There is a supreme intelligence within the body but there are limitations due to the reflex nature of the body whereby it can be ‘stuck’ in a loop and needs an external ‘fulcrum’ (in the form of the practitioner’s hands) to be enabled to move out of the loop towards its optimum function. Once the starting point has been acknowledged and engaged then the supreme intelligence guides the treatment and it behoves the practitioner to honour and follow the changes until resolution has been achieved. Toward this end the practitioner’s awareness of the fields acts as a witness so that the body knows that the practitioner knows, and that the practitioner’s knowing facilitates the treatment and enables choices to be made to encourage field change where needed. 

Levels of Function 

Allied to, but distinct from the tissue fields, is the palpable presence of levels of function within the body. These levels may be conceived of as levels within the primary respiratory mechanism (prm) or within the central nervous system (cns) or just within the body as a whole, but however one conceptualises these levels they are clearly present and highly effective when used as a therapeutic tool. 

The sense of level is most readily palpated with the practitioner’s hands placed under the patient’s body. The hands are placed where the system is most readily available for change and in many cases requires a strongly present hand under the sacrum with the second hand placed where the potency for change is most evident. The practitioner then assesses the level that is most evident and facilitates a fulcrum by which the inner intelligence may reorganise. 

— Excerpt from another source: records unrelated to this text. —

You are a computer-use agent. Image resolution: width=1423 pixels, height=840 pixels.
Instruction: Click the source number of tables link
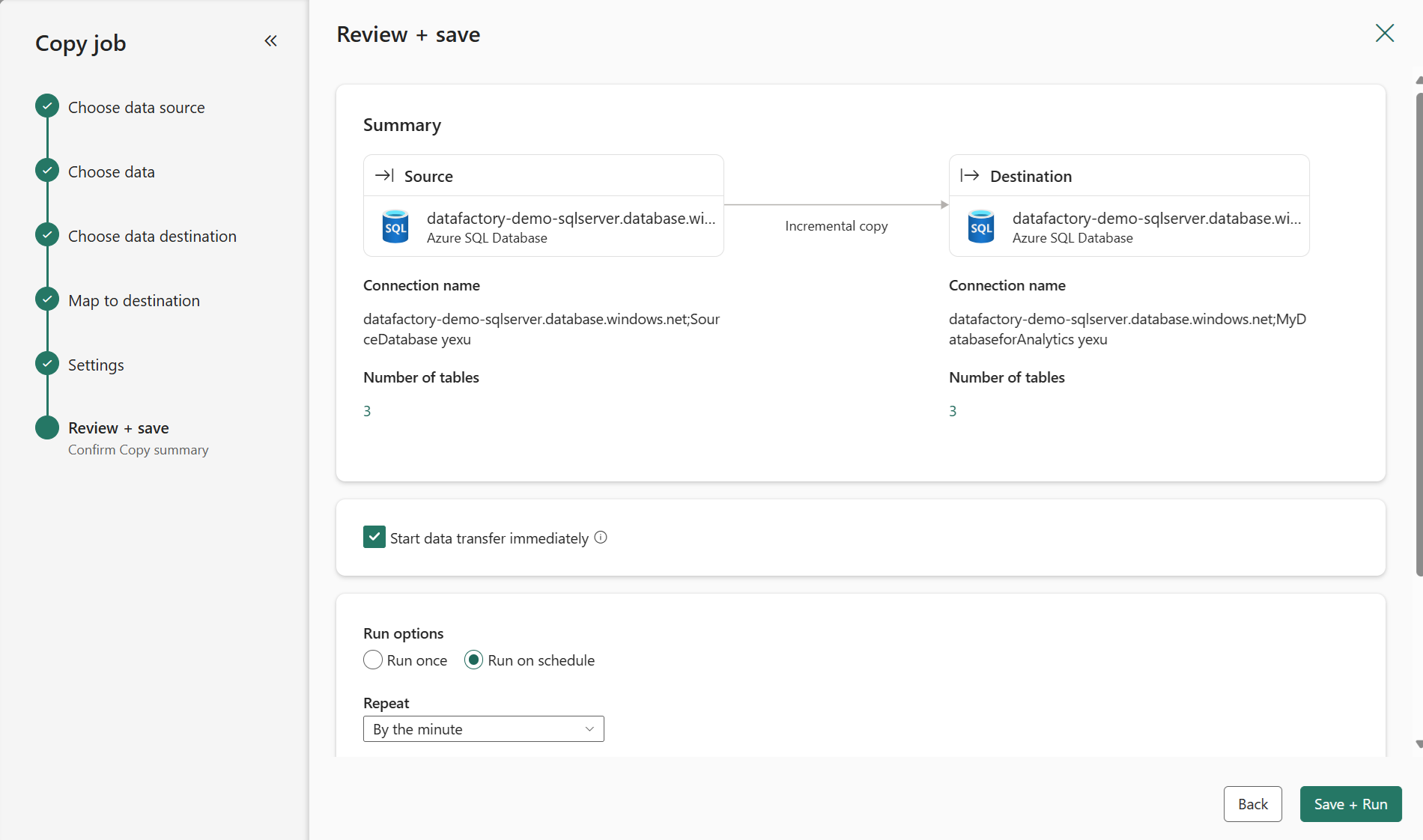[367, 411]
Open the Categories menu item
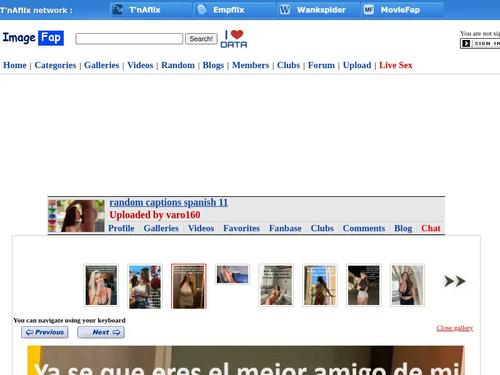This screenshot has width=500, height=375. pyautogui.click(x=55, y=65)
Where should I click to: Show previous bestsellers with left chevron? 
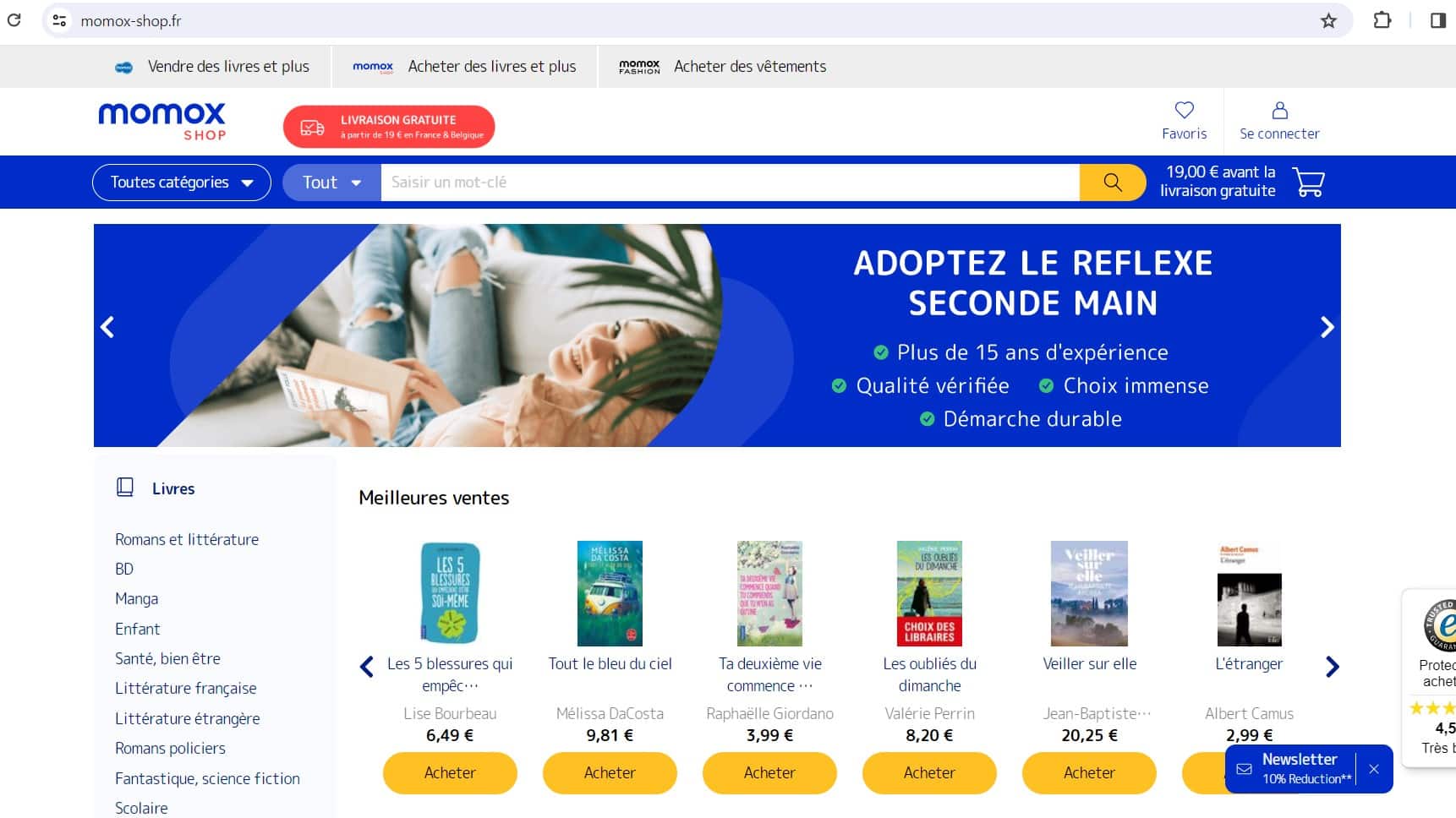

The levels are evidenced by how they feel and may be described as expanding and deepening as one moves from the most superficial to the sense of the deepest one may go. At first the sense of depth was all I had to go on until one day it became apparent that each level in fact is an expression of one of the five elements. So that the progression is from earth through fire, water, air and space (ether). It is hardly surprising that the elements exist in the body, as they do in nature, but what is more sublime is that they are present in their subtle form rather than their literal elemental form. Thus what is being experienced is more akin to the earthiness of earth and the fieriness of fire and the fluidity of water and the airiness of air and the spaciousness of space. In fact these qualities are very present in the language when we speak of the qualities a person possesses such as describing someone as being fiery or airy or indeed wet. If indeed we are sensitive to these qualities in another person’s make-up, then how much more should we be capable of palpating these qualities in the functioning of the body? 

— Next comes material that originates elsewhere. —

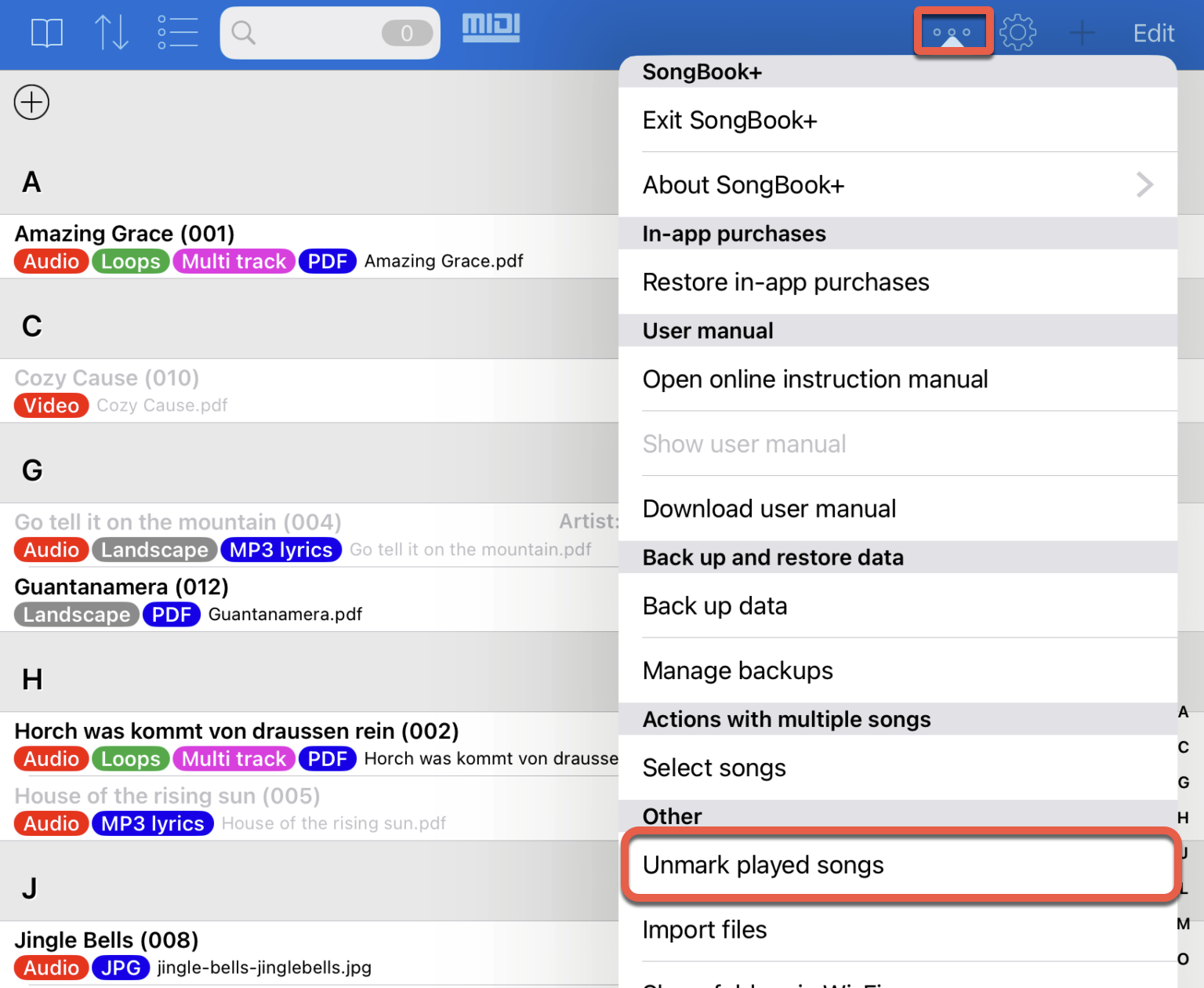Select Unmark played songs option
1204x988 pixels.
point(898,865)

Furthermore, these levels and the respective ‘elemental’ quality that each expresses, relate to the functioning not only of the body physical and physiological but to the functioning of the personality as evidenced through emotions, intuition and insight. We could say that the musculo-skeletal system functions in the earth quality, the nervous system in fire, the emotions in fluid, the intuition in air, and insight in space. Each quality functions because the subtle element exists and provides the medium in which the function is made possible and is sustained. It gives a whole new insight into the saying that someone is in their element when they are most enjoying themselves. How much better would our lives function if we were true to our natures and functioned in our predominant element and had that element present and organised within the reflexes of our body. 

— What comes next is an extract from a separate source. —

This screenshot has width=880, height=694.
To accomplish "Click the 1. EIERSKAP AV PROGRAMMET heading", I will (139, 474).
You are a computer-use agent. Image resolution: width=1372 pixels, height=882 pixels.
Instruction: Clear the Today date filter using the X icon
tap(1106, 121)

These levels give us as osteopaths an opportunity to understand what is manifesting in the patient’s body as a reflection of their adaptation to life and the means to provide a way of bringing the body into balance to help the person’s inner life to also balance. As in the treatment of tissue fields, it is more the fact that the body knows that it is known that facilitates the change, but without the practitioner’s witness the body is less able to adapt to the presence of the practitioner’s hands. 

Once a level is acknowledged, then the process of change can begin and the supreme inner intelligence once more conducts the treatment with the practitioner’s willing cooperation.